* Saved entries
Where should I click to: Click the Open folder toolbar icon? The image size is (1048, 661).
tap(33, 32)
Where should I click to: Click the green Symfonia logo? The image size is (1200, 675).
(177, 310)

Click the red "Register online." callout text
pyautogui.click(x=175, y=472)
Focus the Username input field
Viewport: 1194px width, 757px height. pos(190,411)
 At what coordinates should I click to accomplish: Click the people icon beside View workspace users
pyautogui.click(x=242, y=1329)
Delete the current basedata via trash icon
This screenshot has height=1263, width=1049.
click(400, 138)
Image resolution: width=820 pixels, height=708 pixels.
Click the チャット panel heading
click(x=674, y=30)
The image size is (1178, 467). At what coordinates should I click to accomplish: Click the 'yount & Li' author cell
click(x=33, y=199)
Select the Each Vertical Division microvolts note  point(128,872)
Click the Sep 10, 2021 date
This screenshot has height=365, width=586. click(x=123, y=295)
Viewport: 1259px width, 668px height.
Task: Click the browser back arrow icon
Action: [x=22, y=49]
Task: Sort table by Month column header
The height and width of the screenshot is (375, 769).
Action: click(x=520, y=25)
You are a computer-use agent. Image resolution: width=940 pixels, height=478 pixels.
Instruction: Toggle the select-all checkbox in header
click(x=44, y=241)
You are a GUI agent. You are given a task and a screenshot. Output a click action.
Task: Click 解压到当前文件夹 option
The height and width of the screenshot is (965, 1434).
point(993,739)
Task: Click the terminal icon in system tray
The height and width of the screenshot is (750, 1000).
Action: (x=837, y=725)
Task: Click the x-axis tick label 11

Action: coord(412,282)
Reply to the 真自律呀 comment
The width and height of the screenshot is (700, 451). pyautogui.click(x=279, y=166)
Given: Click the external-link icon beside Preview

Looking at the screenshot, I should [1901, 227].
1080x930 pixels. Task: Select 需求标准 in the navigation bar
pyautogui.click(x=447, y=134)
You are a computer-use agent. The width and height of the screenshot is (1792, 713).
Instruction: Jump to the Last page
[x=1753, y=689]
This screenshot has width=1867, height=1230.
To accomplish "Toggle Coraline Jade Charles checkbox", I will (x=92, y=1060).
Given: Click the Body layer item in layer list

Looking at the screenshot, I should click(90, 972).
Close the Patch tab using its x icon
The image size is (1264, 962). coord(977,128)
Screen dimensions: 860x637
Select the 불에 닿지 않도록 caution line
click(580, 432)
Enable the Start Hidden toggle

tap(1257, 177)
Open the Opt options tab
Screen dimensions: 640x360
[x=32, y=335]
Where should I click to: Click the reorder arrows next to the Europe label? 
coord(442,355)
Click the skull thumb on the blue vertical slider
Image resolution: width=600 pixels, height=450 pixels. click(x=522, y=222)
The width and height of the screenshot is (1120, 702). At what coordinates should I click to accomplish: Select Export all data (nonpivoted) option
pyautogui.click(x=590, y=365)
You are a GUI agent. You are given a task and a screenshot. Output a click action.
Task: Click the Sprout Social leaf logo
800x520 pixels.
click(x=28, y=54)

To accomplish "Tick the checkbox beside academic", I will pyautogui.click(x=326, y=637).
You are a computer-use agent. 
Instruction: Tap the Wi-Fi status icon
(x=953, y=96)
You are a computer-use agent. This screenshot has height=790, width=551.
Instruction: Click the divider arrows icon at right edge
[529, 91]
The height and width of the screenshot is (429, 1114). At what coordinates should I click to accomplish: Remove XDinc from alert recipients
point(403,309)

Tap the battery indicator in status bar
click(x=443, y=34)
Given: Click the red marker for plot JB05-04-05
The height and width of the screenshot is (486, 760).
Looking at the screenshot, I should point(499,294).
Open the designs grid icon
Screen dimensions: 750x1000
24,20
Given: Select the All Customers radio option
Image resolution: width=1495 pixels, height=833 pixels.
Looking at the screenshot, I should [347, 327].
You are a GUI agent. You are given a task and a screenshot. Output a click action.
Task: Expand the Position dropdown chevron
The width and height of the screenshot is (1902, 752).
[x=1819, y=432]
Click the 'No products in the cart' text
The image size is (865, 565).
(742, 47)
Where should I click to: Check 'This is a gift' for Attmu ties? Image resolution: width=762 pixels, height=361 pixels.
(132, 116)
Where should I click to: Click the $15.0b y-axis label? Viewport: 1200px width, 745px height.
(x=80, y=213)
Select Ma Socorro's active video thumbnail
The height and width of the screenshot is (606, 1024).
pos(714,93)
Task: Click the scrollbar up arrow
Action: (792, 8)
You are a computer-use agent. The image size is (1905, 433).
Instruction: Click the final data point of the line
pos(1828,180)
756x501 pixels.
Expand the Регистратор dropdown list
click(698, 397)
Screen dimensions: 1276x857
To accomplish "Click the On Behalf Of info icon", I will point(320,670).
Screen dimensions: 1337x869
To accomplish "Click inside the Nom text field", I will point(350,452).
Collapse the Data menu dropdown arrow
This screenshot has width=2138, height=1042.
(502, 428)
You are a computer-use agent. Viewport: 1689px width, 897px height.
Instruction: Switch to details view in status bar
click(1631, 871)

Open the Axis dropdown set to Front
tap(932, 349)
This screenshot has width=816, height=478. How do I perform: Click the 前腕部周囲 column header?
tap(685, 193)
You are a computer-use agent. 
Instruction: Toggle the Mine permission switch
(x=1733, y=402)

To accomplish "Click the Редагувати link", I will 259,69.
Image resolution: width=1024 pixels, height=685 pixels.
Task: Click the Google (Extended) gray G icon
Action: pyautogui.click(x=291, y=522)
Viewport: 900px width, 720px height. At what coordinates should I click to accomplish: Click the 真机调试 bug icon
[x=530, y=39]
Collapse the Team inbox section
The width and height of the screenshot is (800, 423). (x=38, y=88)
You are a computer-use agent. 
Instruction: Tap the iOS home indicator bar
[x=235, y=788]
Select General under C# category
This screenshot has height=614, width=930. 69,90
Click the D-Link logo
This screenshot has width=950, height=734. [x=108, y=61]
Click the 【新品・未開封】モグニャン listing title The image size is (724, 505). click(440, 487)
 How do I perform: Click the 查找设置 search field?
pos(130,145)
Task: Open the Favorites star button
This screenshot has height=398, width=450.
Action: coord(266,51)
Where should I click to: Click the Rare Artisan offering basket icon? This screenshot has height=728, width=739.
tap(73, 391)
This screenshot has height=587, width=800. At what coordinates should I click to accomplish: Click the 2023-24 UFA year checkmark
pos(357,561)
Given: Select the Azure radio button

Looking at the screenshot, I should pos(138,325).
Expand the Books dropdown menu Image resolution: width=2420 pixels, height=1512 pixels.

* WHAT TO PRODUCE
Every entry shown above should be transcribed without alteration.

* YOUR SOLUTION
Where should I click to: Click the Open folder toolbar icon? The image size is (1048, 661).
tap(33, 32)
Where should I click to: Click the green Symfonia logo? The image size is (1200, 675).
(177, 310)

Click the red "Register online." callout text
pyautogui.click(x=175, y=472)
Focus the Username input field
Viewport: 1194px width, 757px height. pos(190,411)
 At what coordinates should I click to accomplish: Click the people icon beside View workspace users
pyautogui.click(x=242, y=1329)
Delete the current basedata via trash icon
This screenshot has height=1263, width=1049.
click(400, 138)
Image resolution: width=820 pixels, height=708 pixels.
Click the チャット panel heading
click(x=674, y=30)
The image size is (1178, 467). At what coordinates should I click to accomplish: Click the 'yount & Li' author cell
click(x=33, y=199)
Select the Each Vertical Division microvolts note  point(128,872)
Click the Sep 10, 2021 date
This screenshot has height=365, width=586. click(x=123, y=295)
Viewport: 1259px width, 668px height.
Task: Click the browser back arrow icon
Action: [x=22, y=49]
Task: Sort table by Month column header
The height and width of the screenshot is (375, 769).
Action: click(x=520, y=25)
You are a computer-use agent. Image resolution: width=940 pixels, height=478 pixels.
Instruction: Toggle the select-all checkbox in header
click(x=44, y=241)
You are a GUI agent. You are given a task and a screenshot. Output a click action.
Task: Click 解压到当前文件夹 option
The height and width of the screenshot is (965, 1434).
point(993,739)
Task: Click the terminal icon in system tray
The height and width of the screenshot is (750, 1000).
Action: (x=837, y=725)
Task: Click the x-axis tick label 11

Action: coord(412,282)
Reply to the 真自律呀 comment
The width and height of the screenshot is (700, 451). pyautogui.click(x=279, y=166)
Given: Click the external-link icon beside Preview

Looking at the screenshot, I should [1901, 227].
1080x930 pixels. Task: Select 需求标准 in the navigation bar
pyautogui.click(x=447, y=134)
You are a computer-use agent. The width and height of the screenshot is (1792, 713).
Instruction: Jump to the Last page
[x=1753, y=689]
This screenshot has width=1867, height=1230.
To accomplish "Toggle Coraline Jade Charles checkbox", I will (x=92, y=1060).
Given: Click the Body layer item in layer list

Looking at the screenshot, I should click(90, 972).
Close the Patch tab using its x icon
The image size is (1264, 962). coord(977,128)
Screen dimensions: 860x637
Select the 불에 닿지 않도록 caution line
click(580, 432)
Enable the Start Hidden toggle

tap(1257, 177)
Open the Opt options tab
Screen dimensions: 640x360
[x=32, y=335]
Where should I click to: Click the reorder arrows next to the Europe label? 
coord(442,355)
Click the skull thumb on the blue vertical slider
Image resolution: width=600 pixels, height=450 pixels. click(x=522, y=222)
The width and height of the screenshot is (1120, 702). At what coordinates should I click to accomplish: Select Export all data (nonpivoted) option
pyautogui.click(x=590, y=365)
You are a GUI agent. You are given a task and a screenshot. Output a click action.
Task: Click the Sprout Social leaf logo
800x520 pixels.
click(x=28, y=54)

To accomplish "Tick the checkbox beside academic", I will pyautogui.click(x=326, y=637).
You are a computer-use agent. 
Instruction: Tap the Wi-Fi status icon
(x=953, y=96)
You are a computer-use agent. This screenshot has height=790, width=551.
Instruction: Click the divider arrows icon at right edge
[529, 91]
The height and width of the screenshot is (429, 1114). At what coordinates should I click to accomplish: Remove XDinc from alert recipients
point(403,309)

Tap the battery indicator in status bar
click(x=443, y=34)
Given: Click the red marker for plot JB05-04-05
The height and width of the screenshot is (486, 760).
Looking at the screenshot, I should point(499,294).
Open the designs grid icon
Screen dimensions: 750x1000
24,20
Given: Select the All Customers radio option
Image resolution: width=1495 pixels, height=833 pixels.
Looking at the screenshot, I should [347, 327].
You are a GUI agent. You are given a task and a screenshot. Output a click action.
Task: Expand the Position dropdown chevron
The width and height of the screenshot is (1902, 752).
[x=1819, y=432]
Click the 'No products in the cart' text
The image size is (865, 565).
(742, 47)
Where should I click to: Check 'This is a gift' for Attmu ties? Image resolution: width=762 pixels, height=361 pixels.
(132, 116)
Where should I click to: Click the $15.0b y-axis label? Viewport: 1200px width, 745px height.
(x=80, y=213)
Select Ma Socorro's active video thumbnail
The height and width of the screenshot is (606, 1024).
pos(714,93)
Task: Click the scrollbar up arrow
Action: (792, 8)
You are a computer-use agent. The image size is (1905, 433).
Instruction: Click the final data point of the line
pos(1828,180)
756x501 pixels.
Expand the Регистратор dropdown list
click(698, 397)
Screen dimensions: 1276x857
To accomplish "Click the On Behalf Of info icon", I will point(320,670).
Screen dimensions: 1337x869
To accomplish "Click inside the Nom text field", I will point(350,452).
Collapse the Data menu dropdown arrow
This screenshot has width=2138, height=1042.
(502, 428)
You are a computer-use agent. Viewport: 1689px width, 897px height.
Instruction: Switch to details view in status bar
click(1631, 871)

Open the Axis dropdown set to Front
tap(932, 349)
This screenshot has width=816, height=478. How do I perform: Click the 前腕部周囲 column header?
tap(685, 193)
You are a computer-use agent. 
Instruction: Toggle the Mine permission switch
(x=1733, y=402)

To accomplish "Click the Редагувати link", I will 259,69.
Image resolution: width=1024 pixels, height=685 pixels.
Task: Click the Google (Extended) gray G icon
Action: pyautogui.click(x=291, y=522)
Viewport: 900px width, 720px height. At what coordinates should I click to accomplish: Click the 真机调试 bug icon
[x=530, y=39]
Collapse the Team inbox section
The width and height of the screenshot is (800, 423). (x=38, y=88)
You are a computer-use agent. 
Instruction: Tap the iOS home indicator bar
[x=235, y=788]
Select General under C# category
This screenshot has height=614, width=930. 69,90
Click the D-Link logo
This screenshot has width=950, height=734. [x=108, y=61]
Click the 【新品・未開封】モグニャン listing title The image size is (724, 505). click(440, 487)
 How do I perform: Click the 查找设置 search field?
pos(130,145)
Task: Open the Favorites star button
This screenshot has height=398, width=450.
Action: coord(266,51)
Where should I click to: Click the Rare Artisan offering basket icon? This screenshot has height=728, width=739.
tap(73, 391)
This screenshot has height=587, width=800. At what coordinates should I click to accomplish: Click the 2023-24 UFA year checkmark
pos(357,561)
Given: Select the Azure radio button

Looking at the screenshot, I should pos(138,325).
Expand the Books dropdown menu Image resolution: width=2420 pixels, height=1512 pixels.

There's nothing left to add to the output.